> [Directions for this task]:
Only the lines from the one containing "Where should I click to: Click the plus" through the end of the listing below are to be reproduced, exactly as they stand.
(Records to use begins)
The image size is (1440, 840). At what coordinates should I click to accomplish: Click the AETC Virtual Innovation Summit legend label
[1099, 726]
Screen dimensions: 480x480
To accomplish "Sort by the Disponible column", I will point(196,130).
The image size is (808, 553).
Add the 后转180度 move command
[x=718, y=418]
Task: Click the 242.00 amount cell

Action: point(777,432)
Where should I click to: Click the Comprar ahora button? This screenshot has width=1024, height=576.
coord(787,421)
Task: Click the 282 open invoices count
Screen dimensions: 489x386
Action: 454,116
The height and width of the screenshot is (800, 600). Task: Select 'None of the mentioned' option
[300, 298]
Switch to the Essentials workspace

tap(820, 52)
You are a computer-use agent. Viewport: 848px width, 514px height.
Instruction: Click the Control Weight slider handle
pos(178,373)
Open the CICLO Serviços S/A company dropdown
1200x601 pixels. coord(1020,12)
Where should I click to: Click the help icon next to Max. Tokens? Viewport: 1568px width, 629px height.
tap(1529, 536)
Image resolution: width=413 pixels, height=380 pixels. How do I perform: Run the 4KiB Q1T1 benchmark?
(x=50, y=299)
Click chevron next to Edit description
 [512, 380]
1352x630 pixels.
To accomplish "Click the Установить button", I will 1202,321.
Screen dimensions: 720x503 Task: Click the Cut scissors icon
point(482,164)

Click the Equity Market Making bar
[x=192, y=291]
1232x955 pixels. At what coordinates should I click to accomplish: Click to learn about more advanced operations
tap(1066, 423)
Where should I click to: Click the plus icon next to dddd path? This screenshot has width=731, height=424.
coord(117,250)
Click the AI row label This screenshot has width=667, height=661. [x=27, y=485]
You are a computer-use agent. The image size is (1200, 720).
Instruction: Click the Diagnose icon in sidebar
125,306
(Records to use ends)
> [Task answer]:
Where should I click to: Click the plus icon next to dddd path? This screenshot has width=731, height=424.
coord(117,250)
Click the AI row label This screenshot has width=667, height=661. [x=27, y=485]
You are a computer-use agent. The image size is (1200, 720).
Instruction: Click the Diagnose icon in sidebar
125,306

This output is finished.